Neonatrix elongata Holman, 1973

Neonatrix elongata Holman, 1973 †

Figure 10 View FIGURE 10

Material. UNSM 139986 (17 pre-cloacal trunk vertebrae).

Description. The diagnosis follows that of Holman (2000) and is only modified where otherwise noted. Neonatrix elongata trunk vertebrae are longer than wide, with a neural spine that is drastically longer than tall or wide. The vertebrae possess poorly developed hypapophyses reaching only the posterior portion of the centrum, and unbeveled neural spines that end just short of the posterior end of the cotyle.

In anterior view, the neural canal is shaped like a ventrally restricted semi-cylinder, is medially convex at the sides, and is slightly narrower than the round cotyle. The zygosphene is convex dorsally. The synapophysis is developed. For the first time in this genus and species, we confirm the presence of paracotylar foramina in anterior view, adjacent to the cotyle on each side, approximately half-way down the cotyle. Previous descriptions exhibited excavated cavities on either side of the cotyle, but could not observe any foramina based on the specimens available.

In dorsal view, the centrum is longer than wide. The prezygapophyseal articular facets are ovoid in shape. This is a correction of Holman (2000), which appears to have mistakenly labeled the prezygapophyseal processes as ovoid, rather than the articular facets. The prezygapophyseal processes are long and somewhat pointed on the anterior end. The diapophyses only slightly extend out laterally. The epizygapophysel spines are absent or obsolete.

In lateral view, the vertebrae are elongate. The neural spine is over two times as long as it is high. The neural spine is rarely preserved at the ends in Penny Creek fossils and in Neonatrix throughout the fossil record, and so is difficult to observe, but a few mostly preserved neural spines from Penny Creek material allow us to determine the absence of an anterior projection, and an extremely reduced to absent – typically absent – posterior overhang. The subcentral ridge is convex dorsally. The prezygapophyses tilt somewhat dorsally. The hypapophysis is short and ends short of the posterior-most part of the condyle; we find that it is does not extend past even the anterior-most part of that articulation in these specimens.
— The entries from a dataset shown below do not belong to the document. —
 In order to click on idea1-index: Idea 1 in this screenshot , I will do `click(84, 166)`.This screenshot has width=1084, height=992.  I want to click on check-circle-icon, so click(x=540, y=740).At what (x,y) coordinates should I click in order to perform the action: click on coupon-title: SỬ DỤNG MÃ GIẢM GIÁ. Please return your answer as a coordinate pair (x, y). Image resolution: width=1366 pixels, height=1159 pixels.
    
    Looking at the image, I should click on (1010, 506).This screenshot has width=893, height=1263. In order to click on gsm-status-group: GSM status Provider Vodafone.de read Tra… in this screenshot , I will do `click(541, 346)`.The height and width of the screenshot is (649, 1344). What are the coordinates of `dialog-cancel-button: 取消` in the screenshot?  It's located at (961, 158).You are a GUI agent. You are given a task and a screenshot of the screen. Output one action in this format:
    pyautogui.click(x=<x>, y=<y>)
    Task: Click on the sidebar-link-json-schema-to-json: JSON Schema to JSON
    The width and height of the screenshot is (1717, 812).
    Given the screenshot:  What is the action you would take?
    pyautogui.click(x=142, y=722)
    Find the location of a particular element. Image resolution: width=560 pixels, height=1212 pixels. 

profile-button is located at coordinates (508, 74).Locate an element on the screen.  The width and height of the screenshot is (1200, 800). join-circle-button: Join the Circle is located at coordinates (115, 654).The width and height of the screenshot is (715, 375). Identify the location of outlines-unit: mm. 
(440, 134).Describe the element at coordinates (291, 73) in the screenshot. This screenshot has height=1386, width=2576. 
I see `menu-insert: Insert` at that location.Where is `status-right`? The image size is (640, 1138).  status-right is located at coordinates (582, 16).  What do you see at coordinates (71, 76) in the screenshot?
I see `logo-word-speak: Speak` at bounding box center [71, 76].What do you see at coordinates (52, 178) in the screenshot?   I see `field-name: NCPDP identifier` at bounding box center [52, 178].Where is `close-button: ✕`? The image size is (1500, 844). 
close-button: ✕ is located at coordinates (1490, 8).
In posterior view, we find that the condyle is near circular, but is slightly depressed and closer to an oval shape in some vertebrae. The neural arch is vaulted, steeply incised by the zygantral articular facets, and similar in size to the condyle. The hypapophysis is visible below the condyle around onehalf of the condyle’s height when undamaged. The postzygapophyses tilt slightly upward, just as in the prezygapophyses. In ventral view, the centrum is long and narrow. The subcentral grooves are shallow, and the hemal keel narrows slightly anteriorly to the robust but truncated hypapophysis.

Remarks. Like other species of North American Neonatrix , N. elongata have less well-developed hypapophyses that do not extend as far posteriorly (relative to the condyle) than found in the European species ( Rage and Holman, 1984). N. elongata occurs earlier than other North American species of Neonatrix and is known to occur more broadly in a temporal and geographic manner throughout the Miocene. In the Penny Creek specimens, the unbeveled neural spine and unbeveled hypapophysis that end just short of the posterior end of the cotyle indicate that these fossils belong to N. elongata , as opposed to other known species of Neonatrix . There is some variation on how rounded (or pointed) the posterior tips of the hypapophyses are, likely indicating a small amount of intracolumnar variation in the hypapophyseal morphology of the species ( LaDuke, 1991; McCartney, 2015). Nonetheless, we have not observed more variation within an individual taxon than between species, and the morphology is generally consistent with what is described above. Neonatrix elongata is typically smaller than Neonatrix magna and Neonatrix infera , but the taxon’s relative length and neural spine height are intermediate between the other two species, which are either more elongate with a shorter neural spine ( N. infera ) or less elongate with a taller neural spine ( N. magna ; Holman, 2000). It is noteworthy that these specimens show some measure of variation in terms of the neural spine height and the shape of the hypapophyses, some of which appear similar to some morphologies known in the other North American species. Given that N. elongata was considered to have “intermediate” morphologies by Holman (2000), it may be necessary to further study the intracolumnar variation with Neonatrix for additional definitive characters and consider potential changes to the taxonomy of the species within.